[WHAT YOU ARE ASKED TO DO]: Type out the entries again, keeping every word unchanged.

● ● ●

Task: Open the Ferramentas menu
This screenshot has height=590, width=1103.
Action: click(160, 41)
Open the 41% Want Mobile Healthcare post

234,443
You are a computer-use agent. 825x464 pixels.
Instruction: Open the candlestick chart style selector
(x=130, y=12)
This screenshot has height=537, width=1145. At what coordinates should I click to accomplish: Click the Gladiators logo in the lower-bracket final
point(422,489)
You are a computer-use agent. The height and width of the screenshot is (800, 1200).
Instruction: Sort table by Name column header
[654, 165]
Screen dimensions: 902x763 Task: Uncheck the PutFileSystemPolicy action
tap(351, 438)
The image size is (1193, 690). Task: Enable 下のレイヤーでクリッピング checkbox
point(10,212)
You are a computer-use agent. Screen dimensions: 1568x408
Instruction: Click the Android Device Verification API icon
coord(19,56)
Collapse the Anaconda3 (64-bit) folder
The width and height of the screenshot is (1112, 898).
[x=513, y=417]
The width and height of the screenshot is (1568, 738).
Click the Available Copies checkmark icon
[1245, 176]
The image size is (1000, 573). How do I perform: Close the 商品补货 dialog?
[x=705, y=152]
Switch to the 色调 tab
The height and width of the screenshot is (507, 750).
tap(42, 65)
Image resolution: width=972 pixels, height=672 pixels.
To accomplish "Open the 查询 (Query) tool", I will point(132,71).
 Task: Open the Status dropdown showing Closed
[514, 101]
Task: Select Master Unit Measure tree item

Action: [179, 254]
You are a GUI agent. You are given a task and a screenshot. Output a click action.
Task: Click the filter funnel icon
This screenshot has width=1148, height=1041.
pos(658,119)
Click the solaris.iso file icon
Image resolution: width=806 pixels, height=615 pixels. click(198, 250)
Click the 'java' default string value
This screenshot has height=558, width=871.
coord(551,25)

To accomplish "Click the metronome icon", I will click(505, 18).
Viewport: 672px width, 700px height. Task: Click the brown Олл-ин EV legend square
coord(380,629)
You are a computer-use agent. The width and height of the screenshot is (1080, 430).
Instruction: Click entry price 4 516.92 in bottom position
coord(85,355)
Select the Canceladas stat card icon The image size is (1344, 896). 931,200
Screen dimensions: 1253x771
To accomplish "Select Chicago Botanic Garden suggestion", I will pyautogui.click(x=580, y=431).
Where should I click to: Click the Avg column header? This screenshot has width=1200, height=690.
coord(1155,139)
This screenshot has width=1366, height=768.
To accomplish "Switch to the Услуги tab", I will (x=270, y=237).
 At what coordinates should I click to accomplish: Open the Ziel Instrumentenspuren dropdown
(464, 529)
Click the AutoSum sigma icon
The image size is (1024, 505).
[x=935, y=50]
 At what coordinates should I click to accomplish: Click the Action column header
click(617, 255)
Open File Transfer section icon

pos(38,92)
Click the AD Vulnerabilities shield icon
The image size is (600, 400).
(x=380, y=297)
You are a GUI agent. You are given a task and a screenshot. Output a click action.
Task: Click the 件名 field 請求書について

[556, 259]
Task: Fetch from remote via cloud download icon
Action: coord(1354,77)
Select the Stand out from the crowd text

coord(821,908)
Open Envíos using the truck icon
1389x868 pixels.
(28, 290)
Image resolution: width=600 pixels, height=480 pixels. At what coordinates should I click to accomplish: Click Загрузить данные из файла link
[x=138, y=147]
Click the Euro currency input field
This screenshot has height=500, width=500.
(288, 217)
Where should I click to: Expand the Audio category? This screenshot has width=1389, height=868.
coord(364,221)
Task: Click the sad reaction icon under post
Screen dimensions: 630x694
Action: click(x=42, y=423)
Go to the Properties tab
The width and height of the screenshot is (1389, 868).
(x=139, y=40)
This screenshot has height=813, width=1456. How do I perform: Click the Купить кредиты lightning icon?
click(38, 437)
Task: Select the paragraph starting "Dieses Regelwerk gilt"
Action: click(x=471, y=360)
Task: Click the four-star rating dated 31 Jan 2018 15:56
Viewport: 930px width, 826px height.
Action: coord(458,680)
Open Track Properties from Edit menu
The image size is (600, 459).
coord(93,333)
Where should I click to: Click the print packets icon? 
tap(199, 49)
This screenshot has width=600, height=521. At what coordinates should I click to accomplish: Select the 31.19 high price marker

● ● ●

[RESULT FOR THIS TASK]:
Task: Open the Ferramentas menu
This screenshot has height=590, width=1103.
Action: click(160, 41)
Open the 41% Want Mobile Healthcare post

234,443
You are a computer-use agent. 825x464 pixels.
Instruction: Open the candlestick chart style selector
(x=130, y=12)
This screenshot has height=537, width=1145. At what coordinates should I click to accomplish: Click the Gladiators logo in the lower-bracket final
point(422,489)
You are a computer-use agent. The height and width of the screenshot is (800, 1200).
Instruction: Sort table by Name column header
[654, 165]
Screen dimensions: 902x763 Task: Uncheck the PutFileSystemPolicy action
tap(351, 438)
The image size is (1193, 690). Task: Enable 下のレイヤーでクリッピング checkbox
point(10,212)
You are a computer-use agent. Screen dimensions: 1568x408
Instruction: Click the Android Device Verification API icon
coord(19,56)
Collapse the Anaconda3 (64-bit) folder
The width and height of the screenshot is (1112, 898).
[x=513, y=417]
The width and height of the screenshot is (1568, 738).
Click the Available Copies checkmark icon
[1245, 176]
The image size is (1000, 573). How do I perform: Close the 商品补货 dialog?
[x=705, y=152]
Switch to the 色调 tab
The height and width of the screenshot is (507, 750).
tap(42, 65)
Image resolution: width=972 pixels, height=672 pixels.
To accomplish "Open the 查询 (Query) tool", I will point(132,71).
 Task: Open the Status dropdown showing Closed
[514, 101]
Task: Select Master Unit Measure tree item

Action: [179, 254]
You are a GUI agent. You are given a task and a screenshot. Output a click action.
Task: Click the filter funnel icon
This screenshot has width=1148, height=1041.
pos(658,119)
Click the solaris.iso file icon
Image resolution: width=806 pixels, height=615 pixels. click(198, 250)
Click the 'java' default string value
This screenshot has height=558, width=871.
coord(551,25)

To accomplish "Click the metronome icon", I will click(505, 18).
Viewport: 672px width, 700px height. Task: Click the brown Олл-ин EV legend square
coord(380,629)
You are a computer-use agent. The width and height of the screenshot is (1080, 430).
Instruction: Click entry price 4 516.92 in bottom position
coord(85,355)
Select the Canceladas stat card icon The image size is (1344, 896). 931,200
Screen dimensions: 1253x771
To accomplish "Select Chicago Botanic Garden suggestion", I will pyautogui.click(x=580, y=431).
Where should I click to: Click the Avg column header? This screenshot has width=1200, height=690.
coord(1155,139)
This screenshot has width=1366, height=768.
To accomplish "Switch to the Услуги tab", I will (x=270, y=237).
 At what coordinates should I click to accomplish: Open the Ziel Instrumentenspuren dropdown
(464, 529)
Click the AutoSum sigma icon
The image size is (1024, 505).
[x=935, y=50]
 At what coordinates should I click to accomplish: Click the Action column header
click(617, 255)
Open File Transfer section icon

pos(38,92)
Click the AD Vulnerabilities shield icon
The image size is (600, 400).
(x=380, y=297)
You are a GUI agent. You are given a task and a screenshot. Output a click action.
Task: Click the 件名 field 請求書について

[556, 259]
Task: Fetch from remote via cloud download icon
Action: coord(1354,77)
Select the Stand out from the crowd text

coord(821,908)
Open Envíos using the truck icon
1389x868 pixels.
(28, 290)
Image resolution: width=600 pixels, height=480 pixels. At what coordinates should I click to accomplish: Click Загрузить данные из файла link
[x=138, y=147]
Click the Euro currency input field
This screenshot has height=500, width=500.
(288, 217)
Where should I click to: Expand the Audio category? This screenshot has width=1389, height=868.
coord(364,221)
Task: Click the sad reaction icon under post
Screen dimensions: 630x694
Action: click(x=42, y=423)
Go to the Properties tab
The width and height of the screenshot is (1389, 868).
(x=139, y=40)
This screenshot has height=813, width=1456. How do I perform: Click the Купить кредиты lightning icon?
click(38, 437)
Task: Select the paragraph starting "Dieses Regelwerk gilt"
Action: click(x=471, y=360)
Task: Click the four-star rating dated 31 Jan 2018 15:56
Viewport: 930px width, 826px height.
Action: coord(458,680)
Open Track Properties from Edit menu
The image size is (600, 459).
coord(93,333)
Where should I click to: Click the print packets icon? 
tap(199, 49)
This screenshot has width=600, height=521. At what coordinates should I click to accomplish: Select the 31.19 high price marker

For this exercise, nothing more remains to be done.